Success estimation under inferiority of primary end point. A better result of intervention than control in any end point adds the full success rate (12.5% secondary). A similar result between control and intervention groups adds the half of the estimated success rate (6.25% secondary) and inferiority of the intervention with respect to control does not add value to the success estimation.

Non-inferiority design trials: success estimation under non-inferiority of primary end point. A similar result between control and intervention groups in any end point adds the full success rate (75% primary; 12.5% secondary), whereas inferiority of intervention with respect to control does not add value to the success estimation.

Non-inferiority design trials: success estimation under superiority of primary end point. Success rate for the primary end point is shared between non-inferiority, which in principle is the study’s aim (50% success rate) and superiority (25% extra success rate). Similarly, success rates for secondary end points are split between the 2 options.
The consideration of the effects of AEs on the final success of the intervention would depend on their type and significance. Clearly, a significantly high rate of treatment-associated serious AEs would limit or even call into question trial success (see Figure 6).

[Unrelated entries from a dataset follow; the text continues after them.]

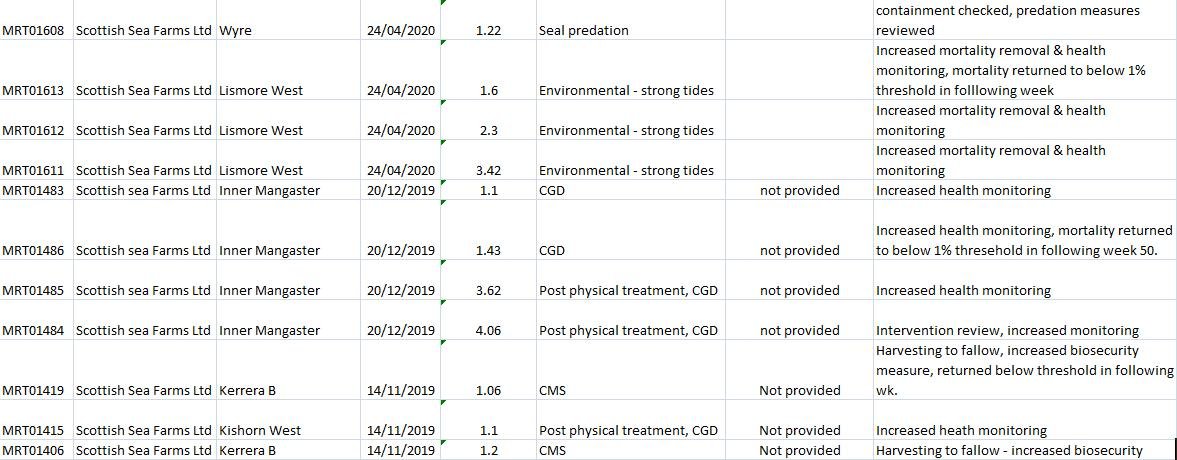The width and height of the screenshot is (1177, 460).
Task: Click 'containment checked, predation measures reviewed' cell
Action: click(x=1007, y=20)
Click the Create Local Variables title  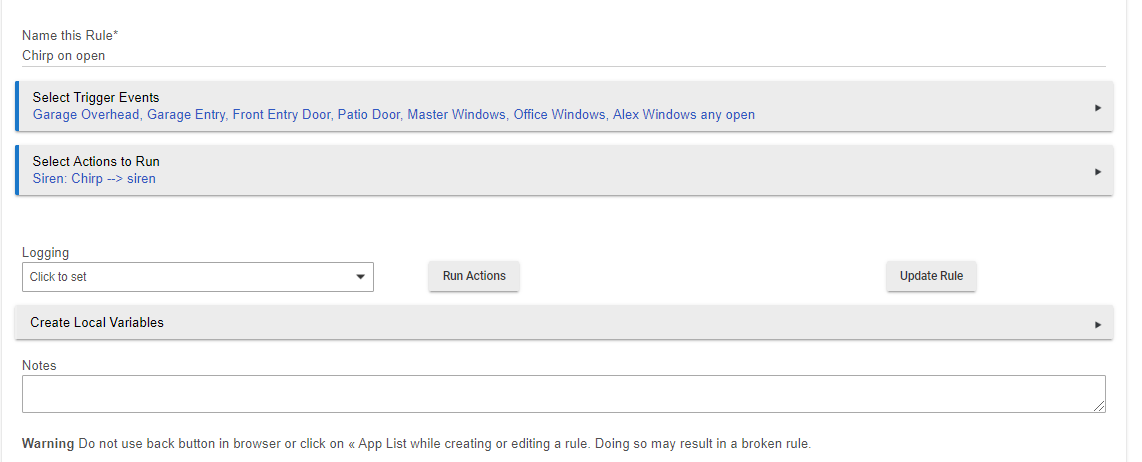(97, 323)
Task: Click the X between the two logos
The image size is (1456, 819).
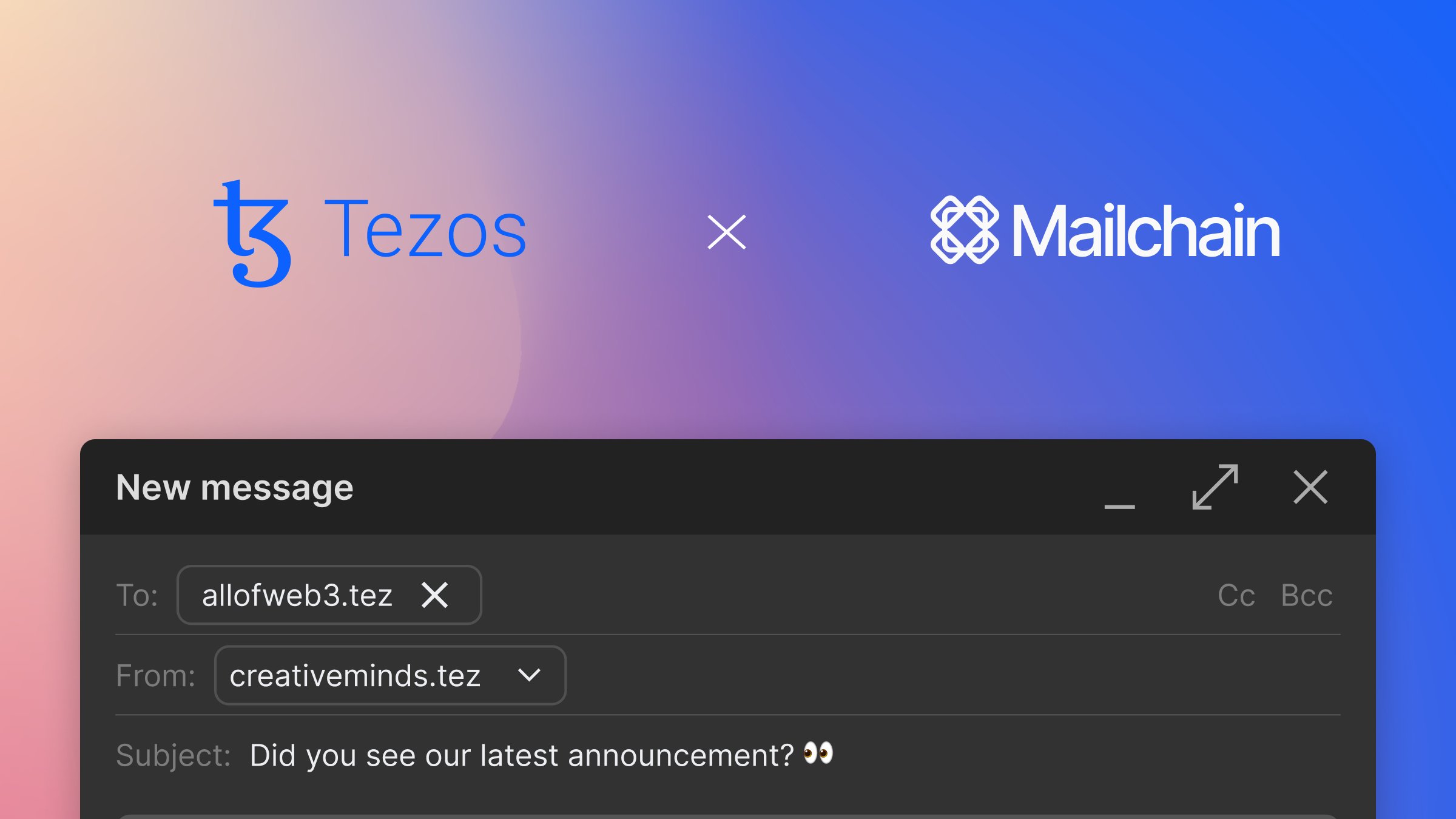Action: pyautogui.click(x=726, y=234)
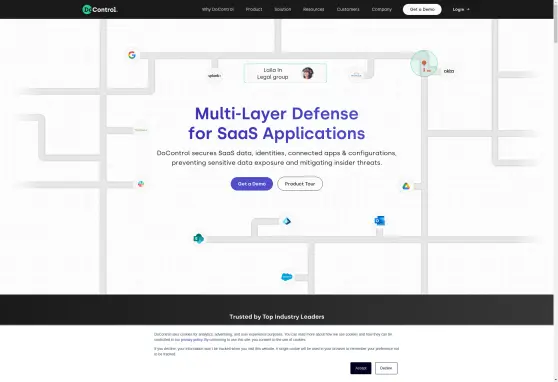
Task: Click the Product Tour button
Action: (x=300, y=184)
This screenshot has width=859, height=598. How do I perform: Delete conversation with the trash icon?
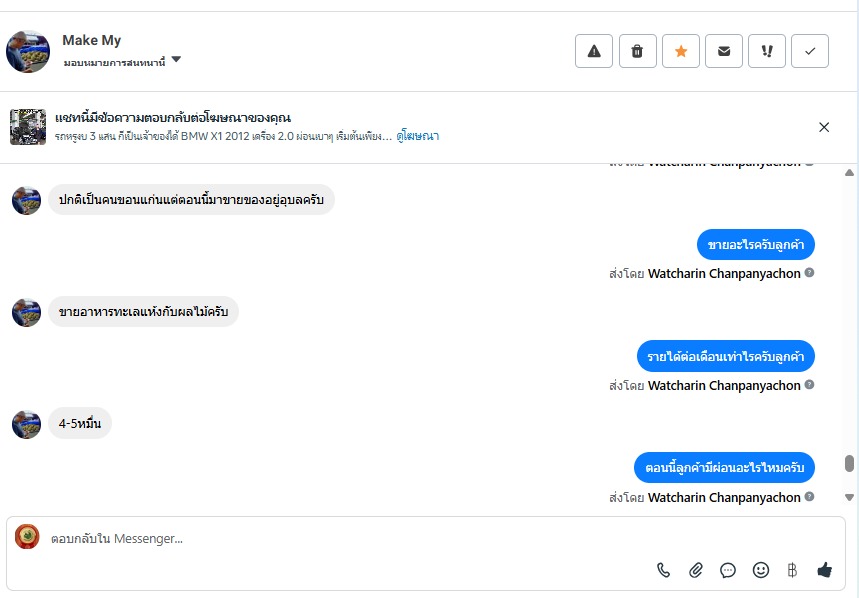(x=637, y=52)
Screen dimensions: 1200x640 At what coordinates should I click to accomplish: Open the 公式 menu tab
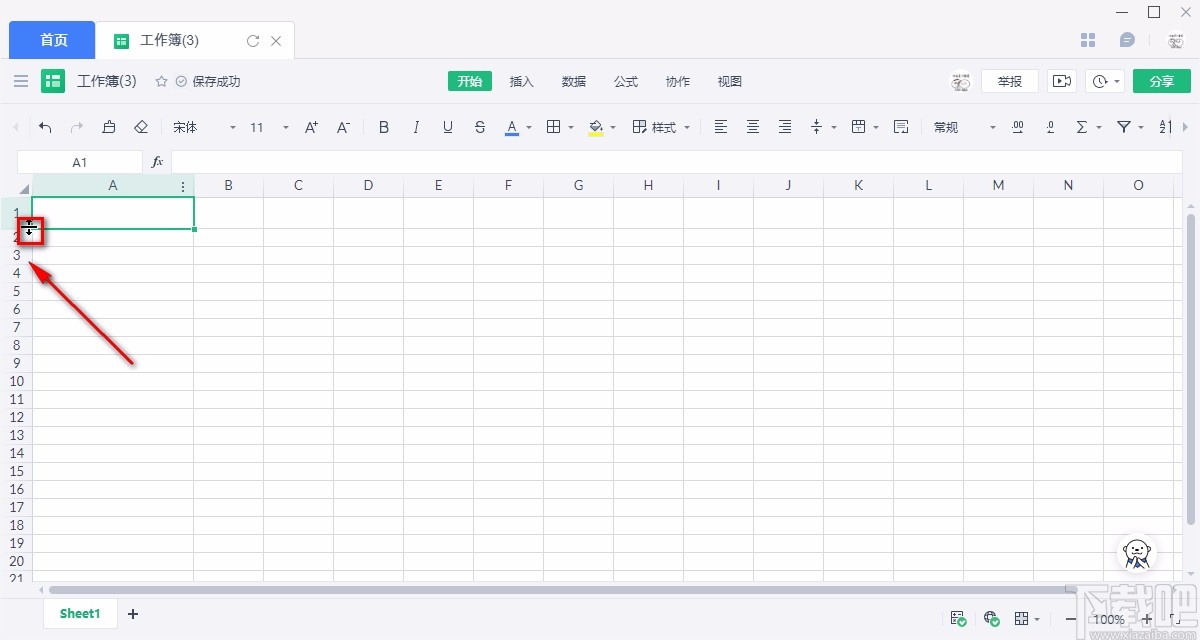626,81
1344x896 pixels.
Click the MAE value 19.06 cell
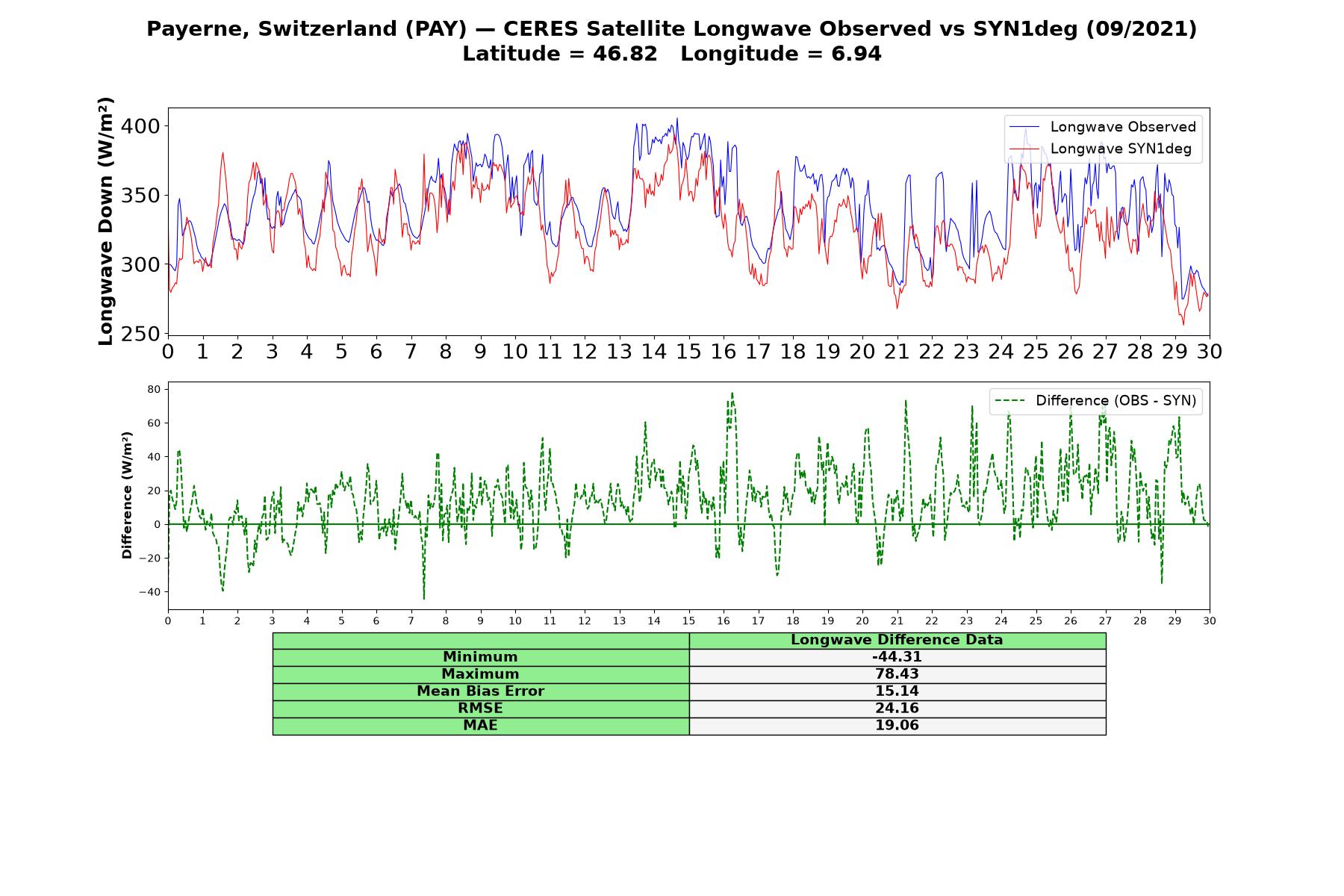[x=897, y=726]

For each trial and substance examined, a risk/benefit evaluation must be performed to determine the effect of AEs on trial success. For instance, in a CV safety trial, high occurrence of severe hypoglycemia or renal outcomes could be determinant for a trial failure.

General success estimation considering the effect of (serious) adverse events ─(S)AE─. The more (S)AEs and the more serious, the bigger the negative effect on trial success. We have depicted the influence of (S)AEs as a continuum but in a real scenario with a discrete number of possible (S)AE, it would be possible to perform a concrete value assessment of the potential influence of (S)AEs on trial success.
As a general theoretical framework, this prospective analysis does not fit every study design. The existence of co-primary endpoints would require an adaptation of the theoretical approach or, as mentioned previously, in the case of non-inferiority trials such as CVOTs, the primary end point would already be satisfied by obtaining a neutral result (see Figure 4). However, when developing the outcome scenarios for the study it would be important to also consider the possibility of achieving a superiority result, which has been proven the case in studies like EMPA-REG, LEADER, or SUSTAIN6, as reflected in Figure 5.
Conclusion
Despite the effort associated with an outcome scenario analysis, we believe in its potential to facilitate clinical trial management as well as the evaluation, interpretation and communication of results. The enormous stakes posed by failure or unexpected result of a phase 3 clinical trial (loss of investment capital, failure to market newly developed drug, redefinition of marketing strategies, etc) justify the investment in such an analytic strategy.
Footnotes
Abbreviations
AE, adverse event; CI, confidence interval; CV, cardiovascular; CVOT, cardiovascular outcome trials; DCCT, Diabetes Control and Complications Trial; EDIC, Epidemiology of Diabetes Interventions and Complications; EMA, European Medicines Agency; FDA, Food and Drug Administration.
Declaration of Conflicting Interests
The author(s) declared the following potential conflicts of interest with respect to the research, authorship, and/or publication of this article: OS has worked as a consultant for several pharmaceutical and med-tech companies and is member of industry sponsored advisory boards. OS is CEO of Sciarc GmbH.
Funding
The author(s) received no financial support for the research, authorship, and/or publication of this article.